当前位置 :

新闻中心

关于Long Qin (M*Modal research scientist)学术报告的通知

  讲座题目: Learning Out-of-Vocabulary Words in Automatic Speech Recognition

  主讲嘉宾:Long Qin (M*Modal research scientist)

  时 间:2014年3月28日10:00-11:30

  地 点:科大西区科技实验西楼一楼117会议室

  主办单位:语音及语言信息处理国家工程实验室

  报告摘要:

  Out-of-vocabulary (OOV) words are unknown words that appear in the testing speech but not in the recognition vocabulary. They are usually important content words such as names and locations which contain information crucial to the success of many speech recognition tasks. However, most speech recognition systems are closed-vocabulary recognizers that only recognize words in a fixed finite vocabulary. When there are OOV words in the testing speech, such systems cannot identify OOV words, but misrecognize them as in-vocabulary (IV) words. Furthermore, the errors made on OOV words also affect the recognition accuracy of their surrounding IV words. Therefore, speech recognition systems in which OOV words can be detected and recovered are of great interest.

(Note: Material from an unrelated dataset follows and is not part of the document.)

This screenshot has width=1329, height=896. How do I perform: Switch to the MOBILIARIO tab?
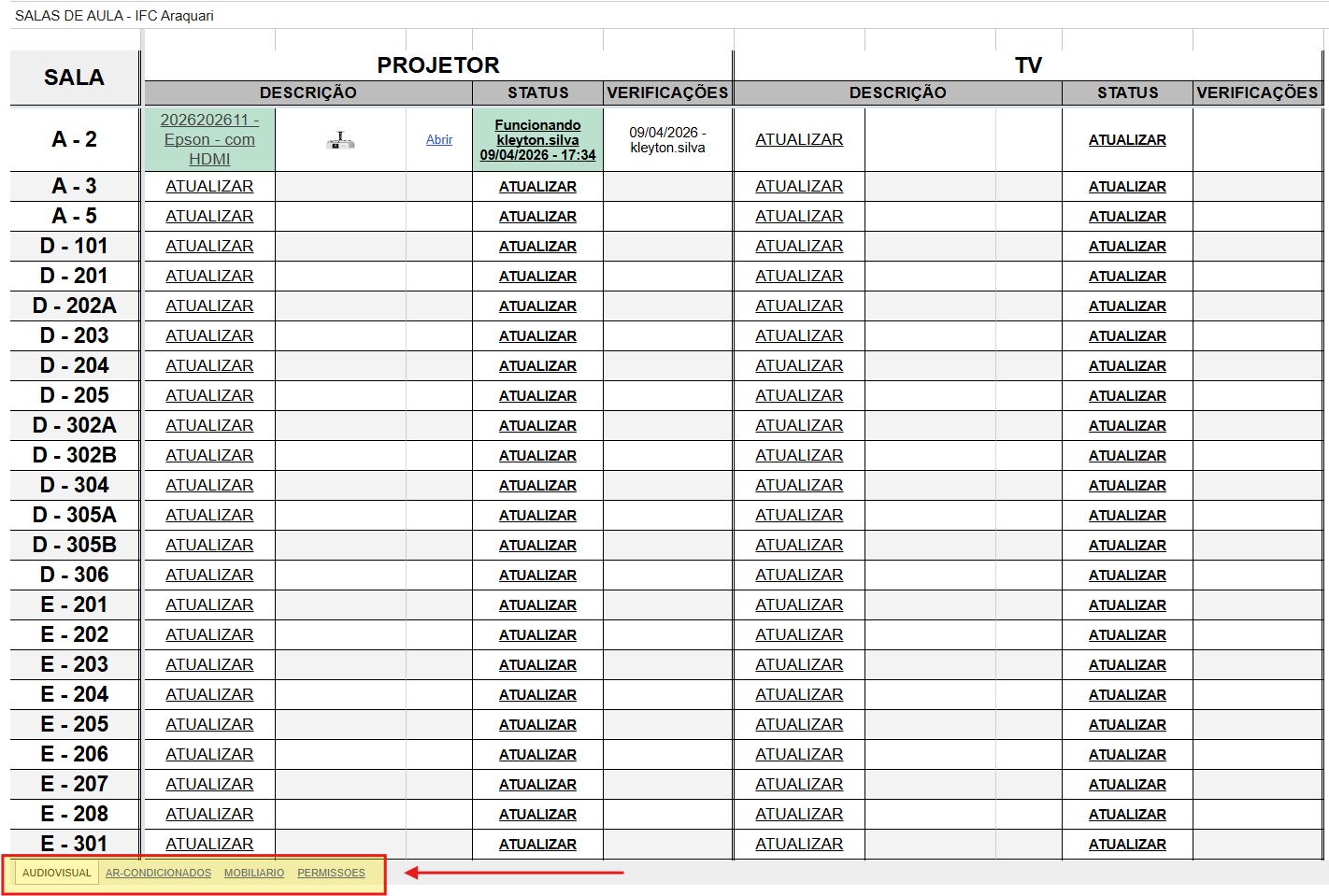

  Current OOV research focuses on detecting the presence of OOV words in the testing speech. There is only limited work about how to convert OOV words into IV words of a recognizer. In this talk, I will present our work on learning OOV words in speech recognition. We will show that it is feasible for a recognizer to automatically learn new words and operate on an open vocabulary. Specifically, we built an OOV word learning framework which consists of three major components. The first component is OOV word detection, where we built hybrid systems using different sub-lexical units to detect OOV words during decoding. We also studied to improve the hybrid system performance using system combination and OOV word classification techniques. Since OOV words can appear more than once in a conversation or over a period of time, in the OOV word clustering component, we worked on finding multiple instances of the same OOV word. At last, in OOV word recovery, we explored how to integrate identified OOV words into the recognizer’s lexicon and language model. Our work was tested on tasks with different speaking styles and recording conditions including the Wall Street Journal (WSJ), Broadcast News (BN), and Switchboard (SWB) datasets. Our experimental results show that we are able to detect and recover up to 40% OOV words using the proposed OOV word learning framework.

  嘉宾简介:

  Long Qin is a research scientist at M*Modal. His research interests include out-of-vocabulary words learning, acoustic modeling and many other topics in speech recognition. He also had extensive experiences in voice conversion and HMM-based speech synthesis. He received his Ph.D. in 2013 from Carnegie Mellon University, and his M.Sc. in 2007 and B.Sc in 2004 from University of Science and Technology of China. Dr. Qin is a member of IEEE and ISCA. He has also served as reviewer for IEEE and ISCA conferences and magazines.